_Work instructions_
Scan the records beneath this line for the line holding "The image size is (772, 434)." and the line holding "Given: Click the trash icon for INV122", then transcribe exactly those two and all lines between.
-- Task inputs follows --
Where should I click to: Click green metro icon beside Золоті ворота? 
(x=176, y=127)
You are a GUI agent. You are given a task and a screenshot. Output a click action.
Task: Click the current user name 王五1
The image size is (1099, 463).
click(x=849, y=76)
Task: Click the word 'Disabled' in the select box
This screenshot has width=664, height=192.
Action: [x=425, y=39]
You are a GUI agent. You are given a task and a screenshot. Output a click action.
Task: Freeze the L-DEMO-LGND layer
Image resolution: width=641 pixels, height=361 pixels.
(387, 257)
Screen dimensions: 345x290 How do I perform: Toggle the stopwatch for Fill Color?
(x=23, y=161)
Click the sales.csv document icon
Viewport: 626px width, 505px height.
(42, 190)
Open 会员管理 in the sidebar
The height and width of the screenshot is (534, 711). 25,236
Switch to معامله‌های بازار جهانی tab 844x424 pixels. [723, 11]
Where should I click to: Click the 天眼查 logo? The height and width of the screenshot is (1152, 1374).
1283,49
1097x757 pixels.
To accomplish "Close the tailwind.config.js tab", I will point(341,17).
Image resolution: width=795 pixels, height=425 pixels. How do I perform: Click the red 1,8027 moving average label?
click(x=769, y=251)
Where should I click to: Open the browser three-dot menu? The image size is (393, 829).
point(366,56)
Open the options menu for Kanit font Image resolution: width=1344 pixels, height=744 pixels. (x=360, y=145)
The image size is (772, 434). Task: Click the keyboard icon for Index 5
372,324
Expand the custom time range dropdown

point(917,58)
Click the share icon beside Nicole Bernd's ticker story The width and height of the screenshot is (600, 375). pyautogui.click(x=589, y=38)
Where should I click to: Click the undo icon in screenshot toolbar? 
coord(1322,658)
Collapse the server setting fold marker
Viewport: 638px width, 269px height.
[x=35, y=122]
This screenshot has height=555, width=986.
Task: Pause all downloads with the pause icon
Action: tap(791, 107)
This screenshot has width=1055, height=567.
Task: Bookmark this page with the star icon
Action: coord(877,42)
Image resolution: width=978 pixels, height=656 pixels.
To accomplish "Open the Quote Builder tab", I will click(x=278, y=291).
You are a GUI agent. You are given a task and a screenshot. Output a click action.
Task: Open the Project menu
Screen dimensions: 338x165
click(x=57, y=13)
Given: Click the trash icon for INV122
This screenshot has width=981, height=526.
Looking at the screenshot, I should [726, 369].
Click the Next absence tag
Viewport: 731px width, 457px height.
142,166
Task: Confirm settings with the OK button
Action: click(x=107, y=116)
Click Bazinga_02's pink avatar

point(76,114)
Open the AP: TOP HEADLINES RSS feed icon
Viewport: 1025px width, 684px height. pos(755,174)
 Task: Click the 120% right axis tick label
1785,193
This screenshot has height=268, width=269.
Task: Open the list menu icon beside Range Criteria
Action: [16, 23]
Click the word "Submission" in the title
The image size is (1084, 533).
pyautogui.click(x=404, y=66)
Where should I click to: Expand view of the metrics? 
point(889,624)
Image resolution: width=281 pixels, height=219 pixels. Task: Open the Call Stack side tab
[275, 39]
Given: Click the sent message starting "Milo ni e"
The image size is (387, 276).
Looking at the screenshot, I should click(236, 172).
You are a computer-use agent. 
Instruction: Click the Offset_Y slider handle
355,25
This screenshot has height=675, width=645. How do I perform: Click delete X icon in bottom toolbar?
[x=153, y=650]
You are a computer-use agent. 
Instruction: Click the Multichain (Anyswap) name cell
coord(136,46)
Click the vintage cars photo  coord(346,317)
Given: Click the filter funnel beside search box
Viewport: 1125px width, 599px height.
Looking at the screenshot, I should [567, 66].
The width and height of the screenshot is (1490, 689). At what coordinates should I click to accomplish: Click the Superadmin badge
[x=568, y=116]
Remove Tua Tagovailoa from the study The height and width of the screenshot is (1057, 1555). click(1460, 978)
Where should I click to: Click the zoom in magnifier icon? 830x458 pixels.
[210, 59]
-- Task inputs concluded --
_Response_
The image size is (772, 434). Task: Click the keyboard icon for Index 5
372,324
Expand the custom time range dropdown

point(917,58)
Click the share icon beside Nicole Bernd's ticker story The width and height of the screenshot is (600, 375). pyautogui.click(x=589, y=38)
Where should I click to: Click the undo icon in screenshot toolbar? 
coord(1322,658)
Collapse the server setting fold marker
Viewport: 638px width, 269px height.
[x=35, y=122]
This screenshot has height=555, width=986.
Task: Pause all downloads with the pause icon
Action: tap(791, 107)
This screenshot has width=1055, height=567.
Task: Bookmark this page with the star icon
Action: coord(877,42)
Image resolution: width=978 pixels, height=656 pixels.
To accomplish "Open the Quote Builder tab", I will click(x=278, y=291).
You are a GUI agent. You are given a task and a screenshot. Output a click action.
Task: Open the Project menu
Screen dimensions: 338x165
click(x=57, y=13)
Given: Click the trash icon for INV122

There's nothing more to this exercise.